» **Data under study**:

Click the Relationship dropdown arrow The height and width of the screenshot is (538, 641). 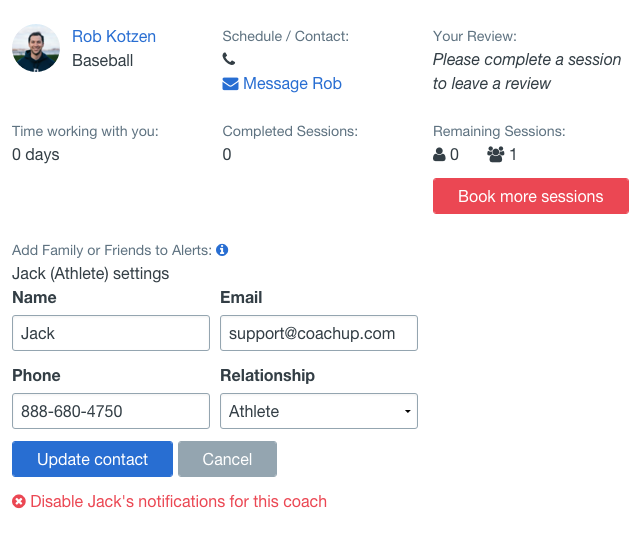[408, 411]
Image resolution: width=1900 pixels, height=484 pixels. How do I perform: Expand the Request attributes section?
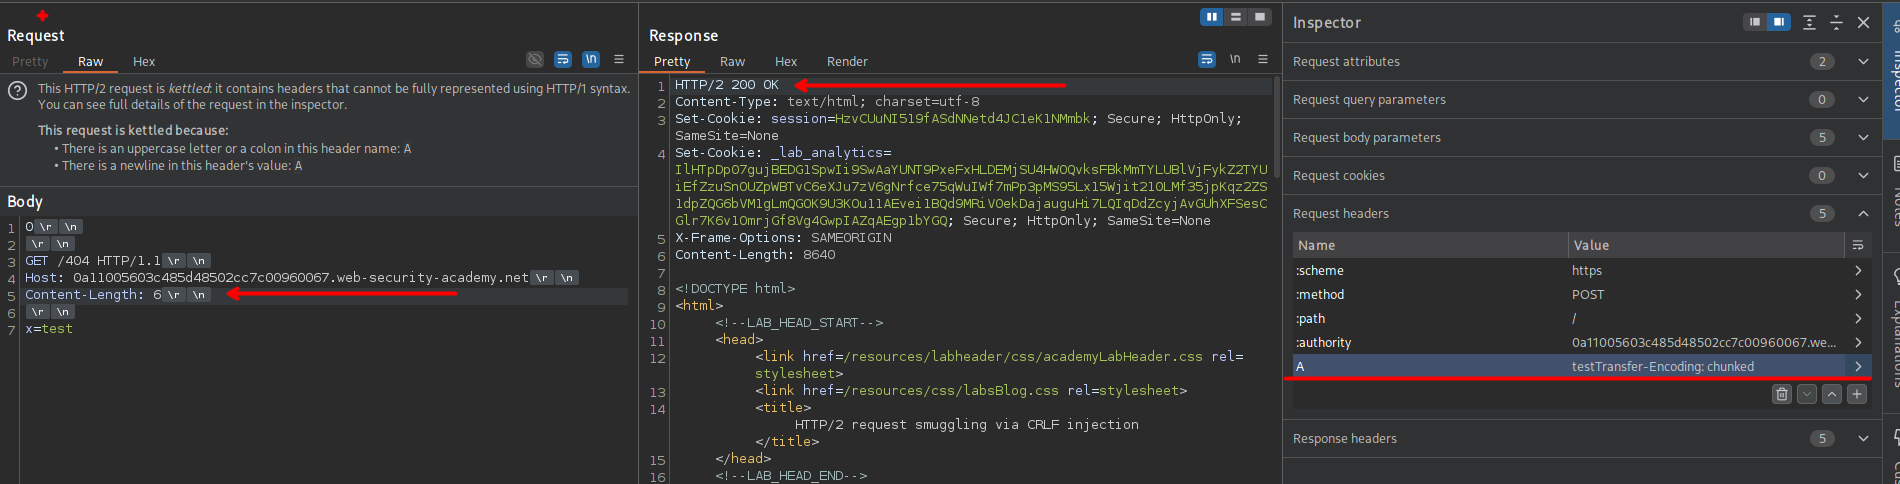pos(1863,62)
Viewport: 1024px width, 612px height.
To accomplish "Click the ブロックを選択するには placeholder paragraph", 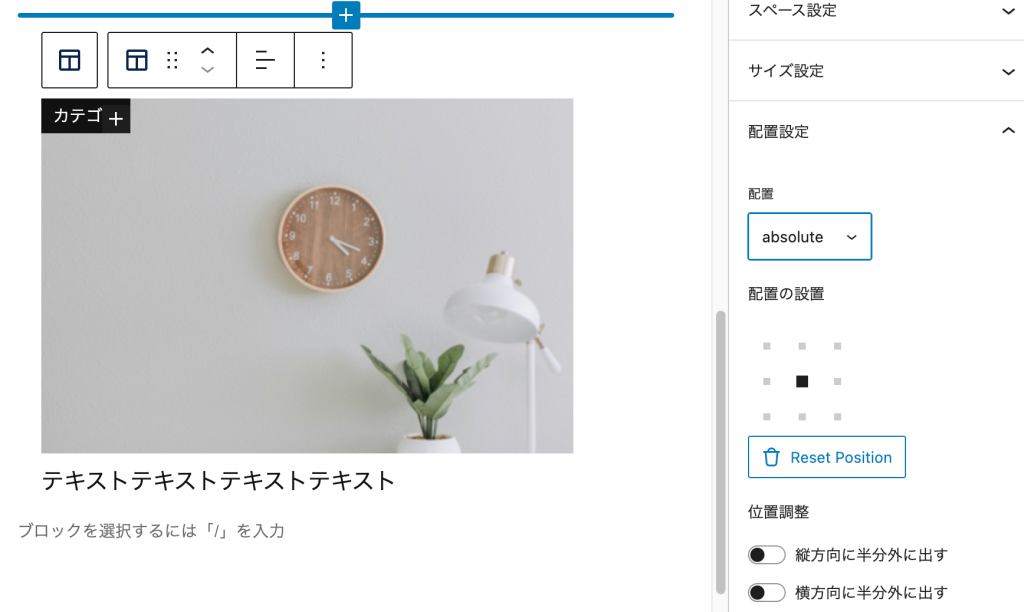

» **Your task**:
Begin at the line containing "Image resolution: width=1900" and stop at the last line of the data. Repeat only those lines, exactly, and leave out the pictures.

» **Solution for this exercise**:
Image resolution: width=1900 pixels, height=484 pixels. How do I perform: Expand the Request attributes section?
pos(1863,62)
Viewport: 1024px width, 612px height.
To accomplish "Click the ブロックを選択するには placeholder paragraph", 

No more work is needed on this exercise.